(Collected data entries)
——————

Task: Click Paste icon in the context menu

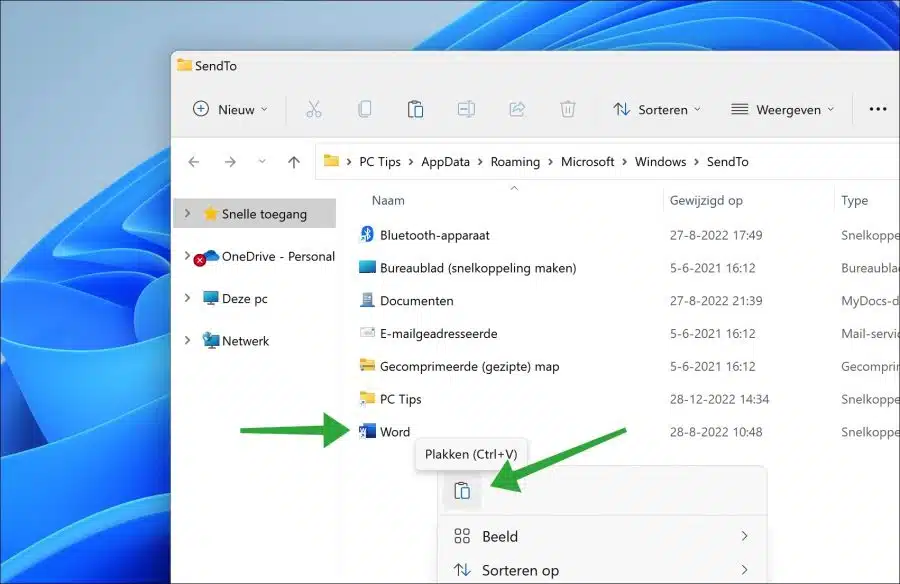Action: point(462,491)
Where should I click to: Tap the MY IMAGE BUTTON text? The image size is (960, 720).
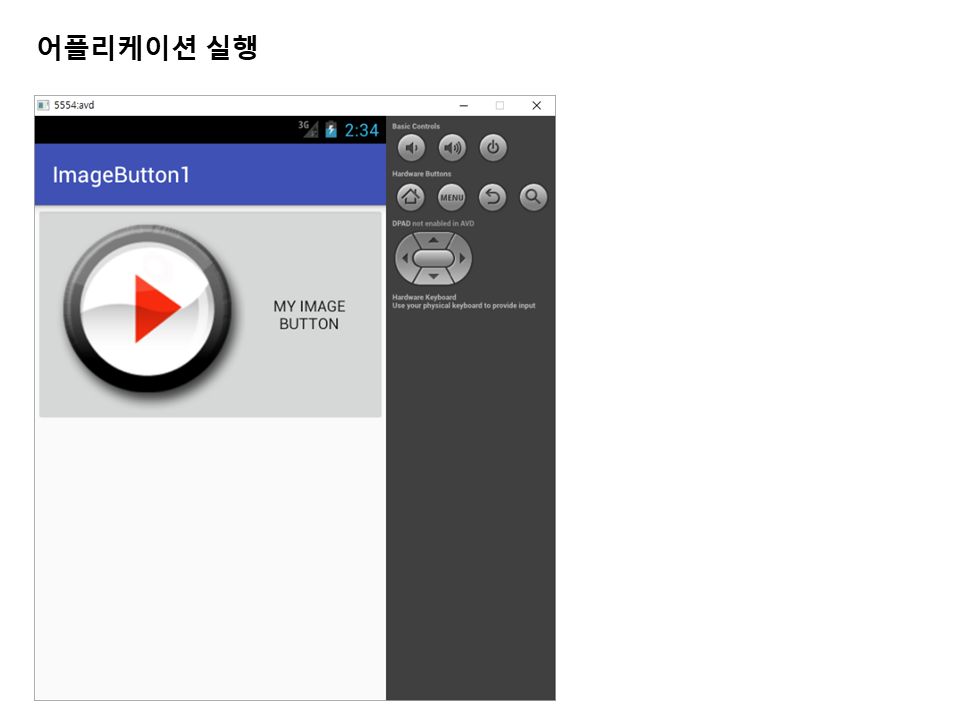(x=309, y=315)
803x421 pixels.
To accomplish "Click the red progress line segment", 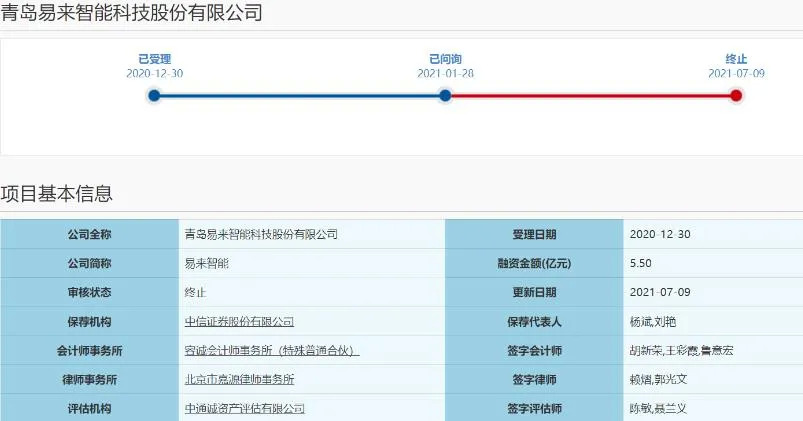I will tap(590, 96).
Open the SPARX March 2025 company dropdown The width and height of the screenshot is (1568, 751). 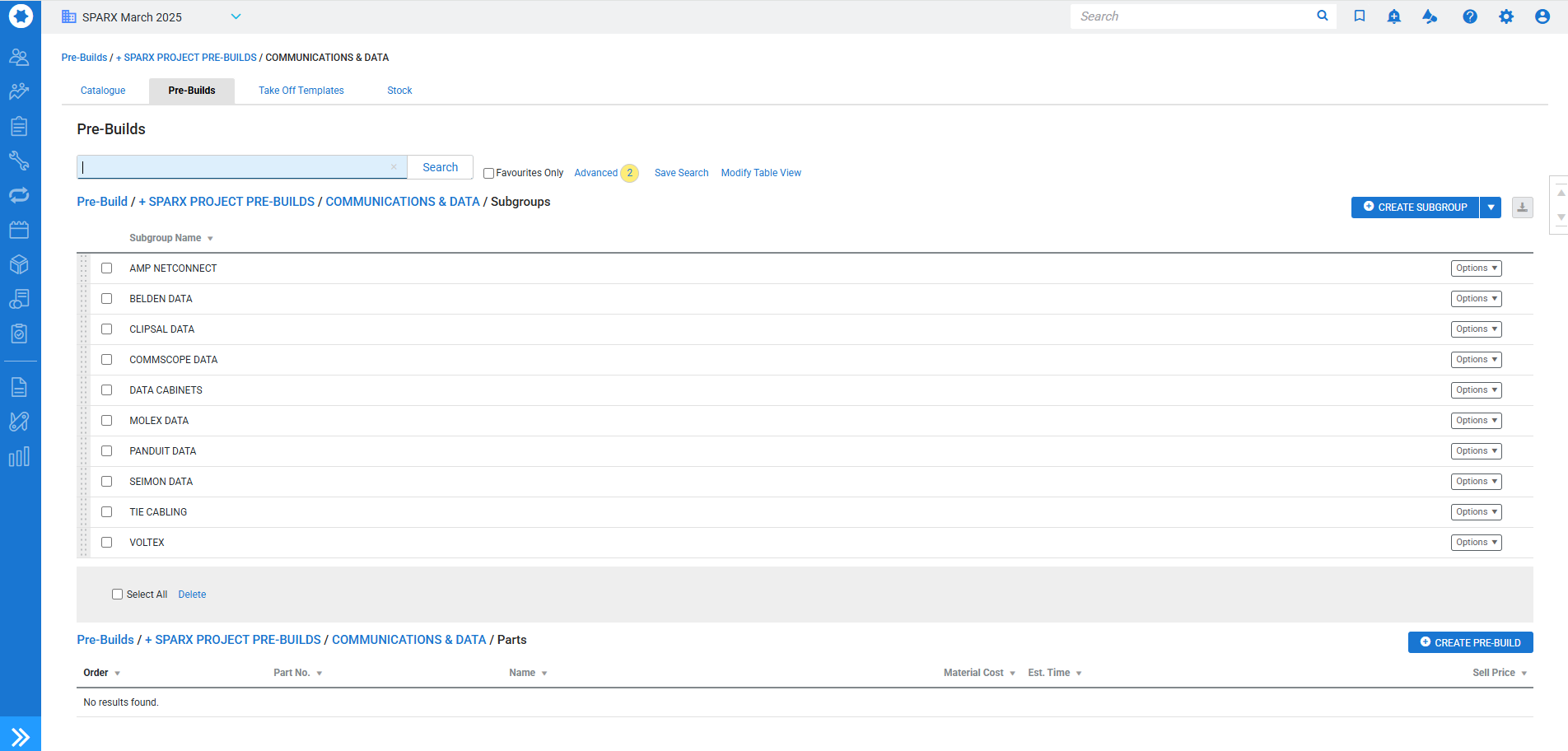(x=236, y=16)
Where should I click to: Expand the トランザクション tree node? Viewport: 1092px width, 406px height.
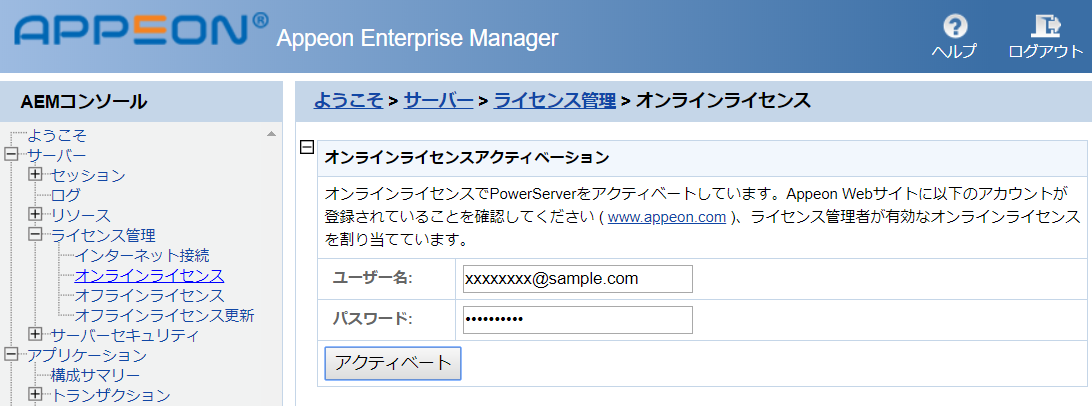(37, 394)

——————

* [Objective]:
Copy the data word for word from the line containing "Where should I click to: Expand" through the end of the data, leaving out the pictures.

* [Finished exercise]:
Where should I click to: Expand the トランザクション tree node? Viewport: 1092px width, 406px height.
(37, 394)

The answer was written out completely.